### YOUR GOAL
The lines from the one containing "1242x724 pixels." through the end of the entries are what to output; reproduce them exactly and add nothing.

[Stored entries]
====================

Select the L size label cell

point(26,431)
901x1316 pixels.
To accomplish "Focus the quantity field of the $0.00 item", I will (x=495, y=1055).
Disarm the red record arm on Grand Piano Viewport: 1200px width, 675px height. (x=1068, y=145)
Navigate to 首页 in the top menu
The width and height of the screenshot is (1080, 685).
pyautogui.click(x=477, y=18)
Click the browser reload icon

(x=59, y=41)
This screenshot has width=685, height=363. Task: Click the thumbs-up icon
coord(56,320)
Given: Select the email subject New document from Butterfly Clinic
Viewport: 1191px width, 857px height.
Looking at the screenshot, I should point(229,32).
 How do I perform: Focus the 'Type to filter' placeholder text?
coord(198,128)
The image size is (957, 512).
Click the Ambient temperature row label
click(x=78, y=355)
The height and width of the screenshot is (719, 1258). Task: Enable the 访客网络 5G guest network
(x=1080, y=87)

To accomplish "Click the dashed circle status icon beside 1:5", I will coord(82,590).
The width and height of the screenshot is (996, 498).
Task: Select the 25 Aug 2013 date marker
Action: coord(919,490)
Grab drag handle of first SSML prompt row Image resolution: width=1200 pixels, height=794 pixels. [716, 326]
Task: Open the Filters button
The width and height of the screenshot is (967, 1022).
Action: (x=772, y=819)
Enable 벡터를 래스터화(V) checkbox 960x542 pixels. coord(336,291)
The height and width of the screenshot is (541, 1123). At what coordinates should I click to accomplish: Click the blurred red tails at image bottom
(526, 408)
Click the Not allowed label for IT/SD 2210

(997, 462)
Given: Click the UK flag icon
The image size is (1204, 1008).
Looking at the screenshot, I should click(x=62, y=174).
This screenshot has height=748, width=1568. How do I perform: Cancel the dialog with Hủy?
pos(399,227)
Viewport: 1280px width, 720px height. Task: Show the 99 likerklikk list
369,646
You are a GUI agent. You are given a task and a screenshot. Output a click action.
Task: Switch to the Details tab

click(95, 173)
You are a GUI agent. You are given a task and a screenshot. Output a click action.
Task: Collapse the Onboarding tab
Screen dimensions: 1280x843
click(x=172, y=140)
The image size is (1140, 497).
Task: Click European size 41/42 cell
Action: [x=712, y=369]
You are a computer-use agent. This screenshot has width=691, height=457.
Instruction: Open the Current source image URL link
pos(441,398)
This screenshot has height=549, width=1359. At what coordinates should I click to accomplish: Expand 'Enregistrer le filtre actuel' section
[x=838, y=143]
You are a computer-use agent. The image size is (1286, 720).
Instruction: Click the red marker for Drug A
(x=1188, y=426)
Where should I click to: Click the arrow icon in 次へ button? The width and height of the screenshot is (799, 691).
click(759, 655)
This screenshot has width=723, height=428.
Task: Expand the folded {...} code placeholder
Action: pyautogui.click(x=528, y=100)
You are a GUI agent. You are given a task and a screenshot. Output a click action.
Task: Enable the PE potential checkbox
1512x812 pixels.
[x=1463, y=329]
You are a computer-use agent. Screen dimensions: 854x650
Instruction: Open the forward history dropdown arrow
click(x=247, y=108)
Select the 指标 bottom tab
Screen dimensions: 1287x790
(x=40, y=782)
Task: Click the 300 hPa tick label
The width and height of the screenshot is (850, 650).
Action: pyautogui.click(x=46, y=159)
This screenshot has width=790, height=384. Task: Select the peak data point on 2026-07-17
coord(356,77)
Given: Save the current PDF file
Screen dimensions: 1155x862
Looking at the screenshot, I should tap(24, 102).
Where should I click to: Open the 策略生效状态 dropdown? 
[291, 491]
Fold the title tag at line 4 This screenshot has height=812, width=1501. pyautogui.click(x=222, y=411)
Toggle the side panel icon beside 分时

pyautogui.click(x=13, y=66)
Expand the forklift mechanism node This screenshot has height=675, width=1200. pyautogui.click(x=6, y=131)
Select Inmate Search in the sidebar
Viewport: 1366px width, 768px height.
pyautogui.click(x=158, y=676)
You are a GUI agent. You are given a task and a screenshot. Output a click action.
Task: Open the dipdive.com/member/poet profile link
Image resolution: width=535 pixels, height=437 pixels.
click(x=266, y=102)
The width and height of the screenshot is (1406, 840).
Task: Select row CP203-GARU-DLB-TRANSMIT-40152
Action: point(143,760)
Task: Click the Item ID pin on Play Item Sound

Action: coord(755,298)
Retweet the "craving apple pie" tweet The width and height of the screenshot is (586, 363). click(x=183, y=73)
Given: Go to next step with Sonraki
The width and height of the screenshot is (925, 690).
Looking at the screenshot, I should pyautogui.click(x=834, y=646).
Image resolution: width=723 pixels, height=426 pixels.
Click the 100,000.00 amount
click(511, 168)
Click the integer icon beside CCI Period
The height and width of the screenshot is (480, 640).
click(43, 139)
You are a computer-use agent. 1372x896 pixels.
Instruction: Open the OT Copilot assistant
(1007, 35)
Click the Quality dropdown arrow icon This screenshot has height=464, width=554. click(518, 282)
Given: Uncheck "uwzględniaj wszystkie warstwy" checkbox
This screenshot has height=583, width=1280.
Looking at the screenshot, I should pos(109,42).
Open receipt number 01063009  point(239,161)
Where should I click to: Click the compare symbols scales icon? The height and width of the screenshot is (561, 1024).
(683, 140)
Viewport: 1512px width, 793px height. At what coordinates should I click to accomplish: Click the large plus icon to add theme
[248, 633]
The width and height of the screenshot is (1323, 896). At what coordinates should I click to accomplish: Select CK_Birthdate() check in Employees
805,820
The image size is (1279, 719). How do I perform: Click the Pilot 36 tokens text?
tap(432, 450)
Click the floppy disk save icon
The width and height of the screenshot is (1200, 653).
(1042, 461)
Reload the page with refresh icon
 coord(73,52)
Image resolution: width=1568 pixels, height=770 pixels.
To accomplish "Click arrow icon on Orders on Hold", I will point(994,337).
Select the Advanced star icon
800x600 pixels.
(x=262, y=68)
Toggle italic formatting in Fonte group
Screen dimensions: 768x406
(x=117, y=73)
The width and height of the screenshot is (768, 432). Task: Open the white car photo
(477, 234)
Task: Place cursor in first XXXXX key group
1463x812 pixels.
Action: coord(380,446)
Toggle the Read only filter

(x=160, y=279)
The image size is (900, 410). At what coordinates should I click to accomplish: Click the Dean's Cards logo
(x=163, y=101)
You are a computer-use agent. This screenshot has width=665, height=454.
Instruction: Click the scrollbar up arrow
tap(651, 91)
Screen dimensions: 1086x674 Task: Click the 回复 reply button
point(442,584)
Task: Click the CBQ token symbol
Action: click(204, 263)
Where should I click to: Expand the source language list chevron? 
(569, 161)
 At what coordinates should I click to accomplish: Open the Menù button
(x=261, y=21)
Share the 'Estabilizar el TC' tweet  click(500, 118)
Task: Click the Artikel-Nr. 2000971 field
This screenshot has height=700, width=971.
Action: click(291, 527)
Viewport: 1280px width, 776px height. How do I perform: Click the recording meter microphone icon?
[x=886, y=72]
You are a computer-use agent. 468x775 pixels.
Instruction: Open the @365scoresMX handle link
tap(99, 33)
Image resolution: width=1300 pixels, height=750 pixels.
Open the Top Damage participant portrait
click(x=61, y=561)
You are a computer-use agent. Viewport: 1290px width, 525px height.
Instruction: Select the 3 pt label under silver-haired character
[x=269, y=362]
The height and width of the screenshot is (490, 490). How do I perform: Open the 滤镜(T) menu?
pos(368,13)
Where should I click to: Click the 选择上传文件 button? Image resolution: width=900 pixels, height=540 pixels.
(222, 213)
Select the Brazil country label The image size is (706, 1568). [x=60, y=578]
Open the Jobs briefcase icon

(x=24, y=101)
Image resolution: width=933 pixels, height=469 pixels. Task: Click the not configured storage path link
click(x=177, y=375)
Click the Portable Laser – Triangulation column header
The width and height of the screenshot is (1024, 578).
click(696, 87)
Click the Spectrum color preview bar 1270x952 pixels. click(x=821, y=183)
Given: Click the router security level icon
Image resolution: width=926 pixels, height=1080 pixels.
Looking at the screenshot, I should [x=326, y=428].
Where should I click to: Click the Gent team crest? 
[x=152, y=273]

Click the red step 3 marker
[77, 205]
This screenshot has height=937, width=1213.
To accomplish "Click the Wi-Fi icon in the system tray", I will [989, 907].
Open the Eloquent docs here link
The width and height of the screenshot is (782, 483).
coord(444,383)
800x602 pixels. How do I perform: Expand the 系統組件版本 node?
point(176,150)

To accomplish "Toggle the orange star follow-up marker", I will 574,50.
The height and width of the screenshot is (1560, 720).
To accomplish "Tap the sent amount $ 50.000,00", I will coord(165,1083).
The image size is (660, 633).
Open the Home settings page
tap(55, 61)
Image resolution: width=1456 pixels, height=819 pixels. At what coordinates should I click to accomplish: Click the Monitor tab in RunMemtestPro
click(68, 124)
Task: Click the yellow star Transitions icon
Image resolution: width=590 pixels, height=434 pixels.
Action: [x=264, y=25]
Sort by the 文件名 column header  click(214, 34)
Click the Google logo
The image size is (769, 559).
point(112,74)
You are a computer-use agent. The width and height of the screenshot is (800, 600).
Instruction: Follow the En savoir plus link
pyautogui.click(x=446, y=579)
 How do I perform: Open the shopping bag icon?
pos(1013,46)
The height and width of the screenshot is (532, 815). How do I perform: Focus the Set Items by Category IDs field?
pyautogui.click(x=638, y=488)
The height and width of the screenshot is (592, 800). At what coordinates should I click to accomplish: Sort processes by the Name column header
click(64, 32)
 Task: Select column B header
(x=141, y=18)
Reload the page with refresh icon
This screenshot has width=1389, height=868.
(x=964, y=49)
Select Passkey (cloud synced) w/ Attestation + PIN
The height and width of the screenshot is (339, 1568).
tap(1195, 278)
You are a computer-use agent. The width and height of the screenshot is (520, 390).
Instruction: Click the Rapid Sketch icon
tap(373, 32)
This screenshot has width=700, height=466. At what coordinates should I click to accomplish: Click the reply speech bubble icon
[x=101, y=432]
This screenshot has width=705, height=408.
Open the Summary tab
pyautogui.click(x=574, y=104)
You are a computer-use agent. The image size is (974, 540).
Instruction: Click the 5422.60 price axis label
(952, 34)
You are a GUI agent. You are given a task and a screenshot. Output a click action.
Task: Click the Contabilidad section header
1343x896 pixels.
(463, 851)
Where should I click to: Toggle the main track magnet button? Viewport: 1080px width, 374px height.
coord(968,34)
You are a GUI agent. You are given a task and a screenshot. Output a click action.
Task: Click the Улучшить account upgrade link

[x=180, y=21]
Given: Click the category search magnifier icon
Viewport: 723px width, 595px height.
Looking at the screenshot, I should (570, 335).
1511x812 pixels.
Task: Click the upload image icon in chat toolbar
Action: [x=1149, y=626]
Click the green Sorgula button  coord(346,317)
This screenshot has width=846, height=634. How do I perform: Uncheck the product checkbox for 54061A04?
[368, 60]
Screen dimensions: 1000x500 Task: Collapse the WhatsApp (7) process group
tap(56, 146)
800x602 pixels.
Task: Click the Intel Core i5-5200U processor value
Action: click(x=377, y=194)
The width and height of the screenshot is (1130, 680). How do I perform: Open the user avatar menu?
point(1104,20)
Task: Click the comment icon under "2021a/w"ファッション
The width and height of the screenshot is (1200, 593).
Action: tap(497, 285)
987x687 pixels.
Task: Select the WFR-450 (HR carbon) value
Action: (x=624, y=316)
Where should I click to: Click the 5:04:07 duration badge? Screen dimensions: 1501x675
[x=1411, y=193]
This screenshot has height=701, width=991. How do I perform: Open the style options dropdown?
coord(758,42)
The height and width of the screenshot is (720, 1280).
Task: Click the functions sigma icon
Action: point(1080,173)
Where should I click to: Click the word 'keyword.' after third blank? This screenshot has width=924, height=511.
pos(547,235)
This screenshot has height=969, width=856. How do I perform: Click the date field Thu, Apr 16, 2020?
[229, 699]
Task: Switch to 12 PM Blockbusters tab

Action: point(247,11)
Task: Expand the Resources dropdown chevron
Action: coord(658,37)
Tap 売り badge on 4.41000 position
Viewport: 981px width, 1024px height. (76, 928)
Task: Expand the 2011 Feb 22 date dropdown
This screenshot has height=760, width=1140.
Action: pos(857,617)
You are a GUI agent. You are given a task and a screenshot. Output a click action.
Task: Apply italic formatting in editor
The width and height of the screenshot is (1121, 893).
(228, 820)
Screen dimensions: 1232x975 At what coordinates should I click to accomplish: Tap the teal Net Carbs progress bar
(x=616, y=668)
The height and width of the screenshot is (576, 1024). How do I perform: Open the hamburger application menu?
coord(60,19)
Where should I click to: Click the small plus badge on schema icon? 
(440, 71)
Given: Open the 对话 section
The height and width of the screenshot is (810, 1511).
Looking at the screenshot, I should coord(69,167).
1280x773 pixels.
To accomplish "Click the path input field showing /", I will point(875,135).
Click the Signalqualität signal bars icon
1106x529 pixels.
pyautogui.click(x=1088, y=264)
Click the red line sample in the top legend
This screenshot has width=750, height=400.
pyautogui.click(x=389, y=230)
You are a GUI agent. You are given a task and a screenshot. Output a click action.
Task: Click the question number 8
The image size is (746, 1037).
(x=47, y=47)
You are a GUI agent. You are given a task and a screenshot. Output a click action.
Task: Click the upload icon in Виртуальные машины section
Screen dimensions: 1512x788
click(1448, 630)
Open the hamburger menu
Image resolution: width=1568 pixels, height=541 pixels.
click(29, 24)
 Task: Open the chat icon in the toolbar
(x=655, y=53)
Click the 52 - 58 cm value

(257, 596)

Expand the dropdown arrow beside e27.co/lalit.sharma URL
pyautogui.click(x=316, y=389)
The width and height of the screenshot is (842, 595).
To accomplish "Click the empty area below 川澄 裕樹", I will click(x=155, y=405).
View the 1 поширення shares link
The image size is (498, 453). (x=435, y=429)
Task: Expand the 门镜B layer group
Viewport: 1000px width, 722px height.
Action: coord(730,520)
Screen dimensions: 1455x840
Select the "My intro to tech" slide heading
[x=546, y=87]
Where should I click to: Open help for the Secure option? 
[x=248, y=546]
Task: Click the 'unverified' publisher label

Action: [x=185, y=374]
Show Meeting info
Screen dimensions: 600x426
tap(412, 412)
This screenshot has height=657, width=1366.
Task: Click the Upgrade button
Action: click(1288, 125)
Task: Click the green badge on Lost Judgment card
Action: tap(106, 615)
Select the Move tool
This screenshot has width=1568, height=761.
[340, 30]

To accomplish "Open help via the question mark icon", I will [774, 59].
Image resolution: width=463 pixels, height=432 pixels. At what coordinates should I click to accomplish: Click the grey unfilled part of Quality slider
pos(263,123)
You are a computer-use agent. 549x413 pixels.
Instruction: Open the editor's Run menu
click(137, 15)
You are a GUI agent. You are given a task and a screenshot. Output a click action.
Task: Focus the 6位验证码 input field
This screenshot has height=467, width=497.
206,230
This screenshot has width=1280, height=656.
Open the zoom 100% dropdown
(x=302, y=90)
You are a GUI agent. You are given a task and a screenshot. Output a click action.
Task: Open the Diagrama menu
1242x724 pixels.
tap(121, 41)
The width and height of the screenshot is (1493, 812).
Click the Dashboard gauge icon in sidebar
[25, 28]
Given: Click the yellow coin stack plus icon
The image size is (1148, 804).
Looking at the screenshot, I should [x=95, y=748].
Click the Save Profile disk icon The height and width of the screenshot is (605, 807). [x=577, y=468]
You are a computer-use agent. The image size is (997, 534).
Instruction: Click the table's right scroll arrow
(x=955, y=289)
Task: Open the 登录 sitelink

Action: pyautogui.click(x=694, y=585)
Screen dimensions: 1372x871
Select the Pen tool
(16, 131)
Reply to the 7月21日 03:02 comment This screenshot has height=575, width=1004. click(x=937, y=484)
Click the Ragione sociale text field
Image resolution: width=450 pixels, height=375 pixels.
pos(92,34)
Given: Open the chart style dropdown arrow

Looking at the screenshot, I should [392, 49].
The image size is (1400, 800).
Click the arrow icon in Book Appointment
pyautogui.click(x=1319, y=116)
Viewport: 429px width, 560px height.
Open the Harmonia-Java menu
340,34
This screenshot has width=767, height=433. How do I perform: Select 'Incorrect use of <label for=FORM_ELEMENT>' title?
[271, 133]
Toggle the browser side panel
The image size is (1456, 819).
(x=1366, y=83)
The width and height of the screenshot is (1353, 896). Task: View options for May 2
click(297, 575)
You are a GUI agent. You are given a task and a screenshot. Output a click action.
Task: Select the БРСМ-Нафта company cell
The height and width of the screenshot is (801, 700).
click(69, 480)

====================

### SOLUTION TO THIS TASK
1242x724 pixels.
tap(121, 41)
The width and height of the screenshot is (1493, 812).
Click the Dashboard gauge icon in sidebar
[25, 28]
Given: Click the yellow coin stack plus icon
The image size is (1148, 804).
Looking at the screenshot, I should [x=95, y=748].
Click the Save Profile disk icon The height and width of the screenshot is (605, 807). [x=577, y=468]
You are a computer-use agent. The image size is (997, 534).
Instruction: Click the table's right scroll arrow
(x=955, y=289)
Task: Open the 登录 sitelink

Action: pyautogui.click(x=694, y=585)
Screen dimensions: 1372x871
Select the Pen tool
(16, 131)
Reply to the 7月21日 03:02 comment This screenshot has height=575, width=1004. click(x=937, y=484)
Click the Ragione sociale text field
Image resolution: width=450 pixels, height=375 pixels.
pos(92,34)
Given: Open the chart style dropdown arrow

Looking at the screenshot, I should [392, 49].
The image size is (1400, 800).
Click the arrow icon in Book Appointment
pyautogui.click(x=1319, y=116)
Viewport: 429px width, 560px height.
Open the Harmonia-Java menu
340,34
This screenshot has width=767, height=433. How do I perform: Select 'Incorrect use of <label for=FORM_ELEMENT>' title?
[271, 133]
Toggle the browser side panel
The image size is (1456, 819).
(x=1366, y=83)
The width and height of the screenshot is (1353, 896). Task: View options for May 2
click(297, 575)
You are a GUI agent. You are given a task and a screenshot. Output a click action.
Task: Select the БРСМ-Нафта company cell
The height and width of the screenshot is (801, 700).
click(69, 480)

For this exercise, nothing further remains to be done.